Quell’intesa non funzionò non perché fosse «pessima», come ripete Trump imbrogliando le carte per l’ennesima volta, ma semplicemente perché non venne attuata: gli americani non tolsero mai le sanzioni bancarie e finanziarie a Teheran come sa benissimo qualunque banchiere europeo. Non è un dettaglio da poco: gli iraniani potrebbero arrivare a un compromesso sull’arricchimento dell’uranio solo se avessero garanzie concrete di un alleggerimento vero delle sanzioni.
La questione iraniana è più globale di quel che si pensi. Le conseguenze del fallimento dell’accordo del 2015 sono state evidenti: l’Iran è stato spinto sempre di più nelle braccia di Mosca e Pechino. La Russia è il primo destinatario dell’industria dei droni iraniana, la Cina è il primo cliente del petrolio di Teheran. Non si contano poi le manovre militari congiunte iraniane con Mosca e Pechino e gli scambi di visite militari e diplomatiche. L’Iran è dentro al fronte bollente dei conflitti e degli interessi strategici che stanno a cavallo tra Medio Oriente e Asia centrale e fa parte dell’organizzazione dei Brics, un blocco economico che rappresenta oltre il 30% del Pil mondiale.
Trump si è vantato di poter mettere fine «in un giorno» al conflitto tra Russia e Ucraina e ora deve dimostrare, dopo tante boutade, di essere un leader credibile: se fa fare quel che vuole a Netanyahu, il suo più stretto alleato, come sta accadendo a Gaza con un carneficina disumana, ben pochi saranno disposti a dargli credito. Non solo Putin e Xi Jinping, ma anche gli stati del Golfo come Riyadh che lui vorrebbe convincere a entrare nel Patto di Abramo con Israele.
Ma come si fa ad accettarlo se Trump, il principale sponsor dell’accordo sin dal suo primo mandato, lascia mano libera a Netanyahu? Per gli arabi del Golfo un eventuale attacco di Israele potrebbe rivelarsi un mezzo disastro. Se è vero che per anni hanno temuto la potenza e l’influenza iraniana nella regione, ora stanno dando una dimostrazione di assoluta impotenza. Hanno lasciato che a Gaza si attuasse il genocidio dei palestinesi, hanno corso dietro alle deliranti proposte di Trump per «Gaza Riviera» e alle prospettive di deportazione senza muovere un dito. Ma soprattutto rischiano di mettere in mano la loro sopravvivenza a Israele. I sauditi sono i custodi dei luoghi sacri dell’islam e il loro prestigio come paese guida potrebbe venire seriamente intaccato.
In Medio Oriente si vive un paradosso lacerante: da un lato la strage a oltranza a Gaza, dall’altro un’aria di prosperità e ricchezza nel Golfo, sul versante opposto di un mondo arabo che però non ha mai niente da dire e subisce le decisioni israeliane e americane.
Come può reagire l’Iran a un attacco?

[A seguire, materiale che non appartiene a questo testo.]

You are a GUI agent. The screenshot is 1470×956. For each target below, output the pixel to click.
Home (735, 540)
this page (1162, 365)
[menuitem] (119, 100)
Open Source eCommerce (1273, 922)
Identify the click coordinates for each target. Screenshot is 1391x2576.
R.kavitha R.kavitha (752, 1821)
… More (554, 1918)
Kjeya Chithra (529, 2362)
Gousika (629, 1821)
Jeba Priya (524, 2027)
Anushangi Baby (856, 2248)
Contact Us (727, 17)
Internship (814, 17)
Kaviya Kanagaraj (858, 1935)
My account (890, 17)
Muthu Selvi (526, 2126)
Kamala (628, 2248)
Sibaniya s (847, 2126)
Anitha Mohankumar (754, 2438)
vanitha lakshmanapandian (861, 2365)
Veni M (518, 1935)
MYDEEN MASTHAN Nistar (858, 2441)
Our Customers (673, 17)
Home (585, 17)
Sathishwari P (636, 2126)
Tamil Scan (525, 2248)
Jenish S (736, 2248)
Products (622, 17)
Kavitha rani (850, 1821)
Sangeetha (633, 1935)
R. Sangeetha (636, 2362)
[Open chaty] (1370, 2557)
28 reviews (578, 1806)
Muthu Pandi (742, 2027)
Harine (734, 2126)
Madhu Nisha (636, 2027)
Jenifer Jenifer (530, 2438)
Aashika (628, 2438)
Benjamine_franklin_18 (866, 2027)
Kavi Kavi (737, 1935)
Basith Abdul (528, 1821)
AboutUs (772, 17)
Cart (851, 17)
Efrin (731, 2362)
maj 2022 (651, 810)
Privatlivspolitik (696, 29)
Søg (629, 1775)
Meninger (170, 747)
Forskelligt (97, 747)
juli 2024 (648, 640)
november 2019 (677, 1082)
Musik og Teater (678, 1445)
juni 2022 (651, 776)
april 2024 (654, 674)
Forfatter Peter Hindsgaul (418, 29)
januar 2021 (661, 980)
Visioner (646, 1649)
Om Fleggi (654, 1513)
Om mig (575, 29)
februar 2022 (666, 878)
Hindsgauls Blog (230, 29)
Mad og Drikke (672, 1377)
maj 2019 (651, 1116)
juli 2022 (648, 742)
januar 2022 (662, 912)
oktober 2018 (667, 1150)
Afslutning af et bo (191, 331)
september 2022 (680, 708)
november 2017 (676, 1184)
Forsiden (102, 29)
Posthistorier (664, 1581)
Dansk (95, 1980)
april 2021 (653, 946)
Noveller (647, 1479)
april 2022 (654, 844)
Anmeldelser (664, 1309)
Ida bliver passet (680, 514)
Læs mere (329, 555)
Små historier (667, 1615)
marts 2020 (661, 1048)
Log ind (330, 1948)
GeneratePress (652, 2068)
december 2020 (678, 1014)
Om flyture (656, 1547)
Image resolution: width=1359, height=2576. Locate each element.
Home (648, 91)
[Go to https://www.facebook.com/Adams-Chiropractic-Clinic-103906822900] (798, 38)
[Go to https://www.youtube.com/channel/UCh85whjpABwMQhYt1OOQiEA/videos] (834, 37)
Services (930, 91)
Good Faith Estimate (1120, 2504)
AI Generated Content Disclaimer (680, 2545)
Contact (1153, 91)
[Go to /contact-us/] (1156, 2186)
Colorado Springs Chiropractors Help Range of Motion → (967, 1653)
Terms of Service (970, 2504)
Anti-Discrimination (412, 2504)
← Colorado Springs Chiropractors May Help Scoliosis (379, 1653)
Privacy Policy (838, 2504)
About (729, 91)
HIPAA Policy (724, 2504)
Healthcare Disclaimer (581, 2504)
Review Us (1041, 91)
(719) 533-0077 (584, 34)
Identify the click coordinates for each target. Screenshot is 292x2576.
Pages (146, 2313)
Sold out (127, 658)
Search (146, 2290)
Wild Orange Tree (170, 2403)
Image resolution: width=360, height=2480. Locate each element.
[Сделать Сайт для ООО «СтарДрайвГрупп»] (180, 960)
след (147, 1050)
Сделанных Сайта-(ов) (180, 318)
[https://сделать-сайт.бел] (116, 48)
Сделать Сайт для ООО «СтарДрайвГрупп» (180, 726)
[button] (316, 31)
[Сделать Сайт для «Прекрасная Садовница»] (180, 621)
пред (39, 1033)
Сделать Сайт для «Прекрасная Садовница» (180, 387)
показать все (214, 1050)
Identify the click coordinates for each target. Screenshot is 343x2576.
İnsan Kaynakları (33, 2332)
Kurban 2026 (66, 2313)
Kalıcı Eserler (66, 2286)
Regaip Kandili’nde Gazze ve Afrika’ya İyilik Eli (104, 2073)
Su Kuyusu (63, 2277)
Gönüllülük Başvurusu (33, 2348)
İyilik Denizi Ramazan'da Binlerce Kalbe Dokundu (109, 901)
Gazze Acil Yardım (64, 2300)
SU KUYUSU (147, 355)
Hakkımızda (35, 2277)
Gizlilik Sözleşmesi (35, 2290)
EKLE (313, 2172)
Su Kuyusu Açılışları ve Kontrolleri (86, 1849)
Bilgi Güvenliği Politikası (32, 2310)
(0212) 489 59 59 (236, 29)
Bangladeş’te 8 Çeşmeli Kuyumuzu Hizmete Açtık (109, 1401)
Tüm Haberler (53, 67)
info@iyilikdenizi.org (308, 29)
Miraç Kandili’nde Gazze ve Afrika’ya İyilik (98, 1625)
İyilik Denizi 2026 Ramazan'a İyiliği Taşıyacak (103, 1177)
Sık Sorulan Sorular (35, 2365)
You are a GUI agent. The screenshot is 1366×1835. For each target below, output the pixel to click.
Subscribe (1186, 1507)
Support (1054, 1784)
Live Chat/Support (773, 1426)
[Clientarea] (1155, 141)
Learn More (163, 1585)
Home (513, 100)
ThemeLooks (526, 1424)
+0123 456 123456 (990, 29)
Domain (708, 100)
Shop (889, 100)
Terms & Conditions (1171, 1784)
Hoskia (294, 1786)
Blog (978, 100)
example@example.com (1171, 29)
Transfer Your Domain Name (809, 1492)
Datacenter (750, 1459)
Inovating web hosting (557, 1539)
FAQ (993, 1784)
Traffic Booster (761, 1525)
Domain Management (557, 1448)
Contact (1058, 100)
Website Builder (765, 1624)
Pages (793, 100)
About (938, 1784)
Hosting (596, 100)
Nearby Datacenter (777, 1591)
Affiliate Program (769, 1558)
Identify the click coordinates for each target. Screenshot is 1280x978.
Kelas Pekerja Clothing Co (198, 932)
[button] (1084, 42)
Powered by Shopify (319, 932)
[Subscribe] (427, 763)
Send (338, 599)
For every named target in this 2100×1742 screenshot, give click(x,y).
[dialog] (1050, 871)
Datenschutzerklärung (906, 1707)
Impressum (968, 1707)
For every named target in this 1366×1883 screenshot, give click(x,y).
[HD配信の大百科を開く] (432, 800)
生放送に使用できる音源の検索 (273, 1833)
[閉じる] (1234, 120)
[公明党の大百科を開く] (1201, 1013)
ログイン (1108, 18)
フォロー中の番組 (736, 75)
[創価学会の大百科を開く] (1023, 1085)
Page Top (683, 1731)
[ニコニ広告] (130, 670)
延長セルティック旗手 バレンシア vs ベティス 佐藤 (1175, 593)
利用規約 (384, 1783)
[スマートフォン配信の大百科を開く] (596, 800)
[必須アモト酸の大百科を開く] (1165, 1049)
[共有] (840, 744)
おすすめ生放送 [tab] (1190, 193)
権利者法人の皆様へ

Può provare a colpire Tel Aviv con missili balistici. Ma loro efficacia è tutta da provare. Il complesso militar-industriale israelo-americano è troppo superiore. Gli israeliani hanno già testato le difese della repubblica islamica e sono pronti a farlo di nuovo. Con l’attacco del 26 ottobre scorso Israele, in replica a quello di Teheran, avrebbe eliminato oltre l’80% delle difese aeree iraniane: Netanyahu ritiene la Repubblica islamica una minaccia esistenziale ed è sempre pronto a intervenire.
Forse l’unica reazione efficace di Teheran potrebbe essere una sorta di guerra asimmetrica muovendo le ultime pedine nella regione sopravvissute ai raid israeliani. Ma non è una prospettiva che salva il Medio Oriente da altre tragedie.